Cette vision est-elle « solutionniste » ou bien relève-t-elle de l’assistance mutuelle et de la solidarité ? Dans Le Monde diplomatique, le chercheur états-unien Evgeny Morozov, grand sceptique face au développement des technologies numériques s’emporte contre l’optimisme technologique de Yuval Noah Harari que nous citions la semaine dernière dans cette revue de presse des idées. Pour Morozov, l’auteur de Sapiens est un représentant de cette idéologie prétendument post-idéologie, « tout droit sortie d’un manuel de propagande de la Silicon Valley : rendons les citoyens autonomes grâce à la connaissance ! » Une idéologie qui « recommande un ensemble de mesures ad hoc, dites « pragmatiques », pour maintenir en marche le capitalisme mondialisé tout en résolvant les innombrables problèmes et contradictions qu’il génère. Avec, étonnamment, de juteux profits à la clé. » Evgeny Morozov propose une alternative : « un ordre social qui ne soit ni néolibéral ni solutionniste, et qui devra nécessairement être peuplé par des acteurs autres que les consommateurs, les start-ups et les entrepreneurs. Aussi tentant soit-il de bâtir ce nouvel ordre sur les fondations numériques proposées par Amazon, Facebook, ou votre opérateur mobile national, rien de bon n’en sortira : au mieux, un nouveau terrain de jeux pour solutionnistes, au pire, une société totalitaire envahissante fondée sur la surveillance et la répression. »

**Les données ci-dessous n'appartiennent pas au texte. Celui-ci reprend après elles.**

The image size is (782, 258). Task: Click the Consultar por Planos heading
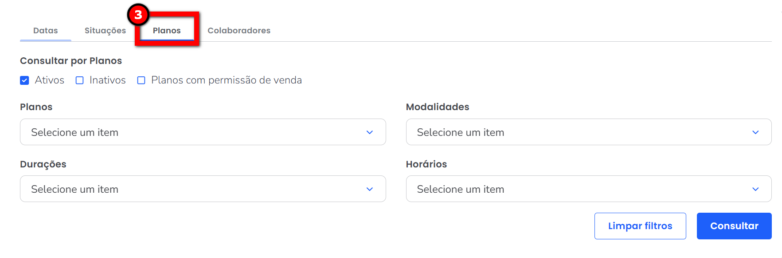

S’exempter de ses responsabilités ? 

Pour conclure, écoutons dans La Croix la parole d’un écrivain, l’académicien Dany Laferrière, recueillie par Jean-Claude Raspiengeas. Le romancier haïtien vivant à Montréal et confiné à Paris s’étonne de la concurrence actuelle entre nations et de la recherche de boucs émissaires. Avant de lui trouver une explication :

Quand on prend une société qui a beaucoup de biens et dispose de la capacité de consommer, en jouissant d’une espérance de vie très longue, il est normal qu’elle se révèle plus fragile. Et qu’elle ait envie de ne pas perdre ce confort, ces acquis, d’en jouir et de les exploiter le plus longtemps possible. Dans un pays comme Haïti, toujours si proche de la misère et de la mort, où l’on ne cesse de frôler le gouffre et les extrêmes, on est moins sujet à cette panique. On est trop pauvre pour être malade, et la mort vous fauche vite. Quand 70 % de la population a moins de 25 ans, on vit très vite, avec une grande intensité, confrontés à une succession de situations dramatiques. (…) Ici, on attend tout de l’État. L’indiscipline, fustigée et sanctionnée, qui consiste à sortir se promener au mépris de toutes les règles sanitaires, s’explique par ce recours permanent à la puissance tutélaire de l’État

Sous l’œil de l’écrivain, les Français fuient leur responsabilité « en reportant les causes et les effets sur l’État. Si je meurs, c’est la faute de l’État qui n’a pas fait son travail. « Ça fait des semaines qu’il pleut, que fait le maire ? » Ce n’est jamais de notre faute s’il nous arrive des malheurs. Dans une société qui a basé toute sa structure, sa force, sur cette dépendance à l’État au centre de tout, comprendre que nous sommes les acteurs de notre vie demande un effort de conscience et de réaction. C’est une forme d’infantilisation. C’est à notre maman, ou à notre papa, d’être sévères avec nous, de nous dire ce qu’il faut faire ou ne pas faire. Même si nous sommes très éduqués, civilisés, il nous faut une amende pour comprendre. On est des « mineurs ». » Et l’académicien Dany Laferrière d’imaginer à son tour, vue depuis sa chambre près de la gare de l’Est, la sortie et le déconfinement en France : « Au début, on va croire qu’il n’y a que cela. On va répéter que l’humanité n’avait pas subi une telle catastrophe depuis la Seconde Guerre mondiale. On va dire toutes sortes de choses dans l’ordre de l’inouï. Mais l’anecdote et le superficiel reprendront le pouvoir. (…) La nature humaine attend impatiemment, en piaffant, de recommencer, de repartir de plus belle. Dès que l’État dira « c’est ouvert », tout repartira comme avant. »

Emmanuel Laurentin, avec l’équipe du « Temps du débat ».